Now, when I was getting close to done with Ficus Bowl 7c, I started ruminating on what to do next. I picked up a Peach Log (7” x 7”), got out the faceplate, and set about mating the two, with an eye towards turning a Vessel Emerging. Having gotten distracted by the notion of Tulips, I did, instead, as described above.
So the Wacky Camphor Branch and I discussed it, and agreed that it should be a Vessel Emerging. Vessel Emerging #5, specifically.
This is where I began taking pictures. Once I had the outside, upper part, polished.
Having learned my lesson on an earlier piece, about finishing a Vessel’s upper part before giving it a thin stem, On I went.

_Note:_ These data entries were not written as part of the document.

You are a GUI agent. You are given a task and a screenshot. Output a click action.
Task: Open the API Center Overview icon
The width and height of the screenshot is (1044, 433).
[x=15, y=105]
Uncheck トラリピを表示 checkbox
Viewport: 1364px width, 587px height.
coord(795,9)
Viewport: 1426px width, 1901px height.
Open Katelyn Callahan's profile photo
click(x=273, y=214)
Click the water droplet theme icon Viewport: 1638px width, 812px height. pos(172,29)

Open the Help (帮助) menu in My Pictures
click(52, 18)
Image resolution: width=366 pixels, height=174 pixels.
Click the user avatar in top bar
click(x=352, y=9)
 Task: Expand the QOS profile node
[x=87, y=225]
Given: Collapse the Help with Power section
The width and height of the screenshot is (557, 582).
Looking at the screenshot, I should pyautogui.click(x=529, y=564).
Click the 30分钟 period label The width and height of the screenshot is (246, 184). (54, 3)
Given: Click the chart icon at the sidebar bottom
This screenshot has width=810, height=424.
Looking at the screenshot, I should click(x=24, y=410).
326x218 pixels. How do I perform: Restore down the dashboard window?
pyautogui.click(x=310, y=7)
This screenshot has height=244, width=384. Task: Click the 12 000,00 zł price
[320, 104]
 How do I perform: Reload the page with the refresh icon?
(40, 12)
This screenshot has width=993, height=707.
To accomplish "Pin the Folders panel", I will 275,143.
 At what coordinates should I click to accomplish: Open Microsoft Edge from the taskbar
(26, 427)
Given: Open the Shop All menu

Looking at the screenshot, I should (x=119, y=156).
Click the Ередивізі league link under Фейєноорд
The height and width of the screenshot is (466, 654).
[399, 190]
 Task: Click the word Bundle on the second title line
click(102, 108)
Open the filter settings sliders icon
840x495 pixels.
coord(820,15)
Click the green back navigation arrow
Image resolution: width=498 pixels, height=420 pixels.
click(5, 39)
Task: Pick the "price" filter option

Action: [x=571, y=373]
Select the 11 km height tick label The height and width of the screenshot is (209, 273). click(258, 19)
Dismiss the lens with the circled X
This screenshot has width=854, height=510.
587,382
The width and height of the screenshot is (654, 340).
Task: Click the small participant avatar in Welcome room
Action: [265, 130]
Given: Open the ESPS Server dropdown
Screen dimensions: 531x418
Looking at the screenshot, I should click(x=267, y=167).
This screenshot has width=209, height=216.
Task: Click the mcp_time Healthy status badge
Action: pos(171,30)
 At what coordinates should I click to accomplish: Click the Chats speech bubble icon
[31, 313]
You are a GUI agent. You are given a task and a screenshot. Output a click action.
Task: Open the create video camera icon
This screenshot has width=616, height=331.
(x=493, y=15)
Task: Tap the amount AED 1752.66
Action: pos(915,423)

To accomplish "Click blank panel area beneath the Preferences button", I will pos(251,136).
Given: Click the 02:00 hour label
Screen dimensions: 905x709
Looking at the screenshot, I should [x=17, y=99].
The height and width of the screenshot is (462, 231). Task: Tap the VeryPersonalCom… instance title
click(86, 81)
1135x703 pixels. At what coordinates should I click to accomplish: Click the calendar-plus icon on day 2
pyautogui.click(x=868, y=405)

This is where you get to see the neat new tool I devised for getting WOP inside a slightly-more-than-one-inch opening. Now, the quality of the inside finish wasn’t of paramount importance to me, for two reasons. 1) The overall presentation of this piece is as an “unfinished” Obet de High Arte. And, B) My main concern was simply to protect the wood. (You’ll notice that it is a re-usable tool.)
That’s your story?
Uh huh. And I’m sticking to it.
The lip,which had gotten very thin, kept getting teched by the sand paper and getting chipped. I was going all “Egg-Shell” on this Thing. I had to, several times, carefully, sand out the little chips. It was just like grinding a little chip out of a tool. (This lip is really sharp – trust me, you don’t want to drink from this vessel.) In the process, the lip took on a charming little undulation that I thought fit well with the “unfinished” nature of it all.
I’d been thinking hard about the base. I had said, out loud, that, were I “One-Of-Those-People”, I might do some carving. I described, again, out-loud, the picture I was seeing in my head. And, you know what? The picture became real. I guess that makes me “One-Of-Those-Kind-Of-People.” Hmmm? First, I needed something like a cliff face for this Vessel to grow out of. So I made some cuts with my Japan Saw.
And stared at the picture in my head, long enough for my fingers to get their brains wrapped around it. (The second photo in this montage is where I turned on the lamp.)
I then Concentrated on the branch stubs.
I created some wild striations with a gouge or two, and finished it by brushing WOP. I cut it off, signed and finished the bottom, and, you can see the finished piece in a couple hours. It’s dinnertime, and Aged P is waiting for me. Also, I’m hungry.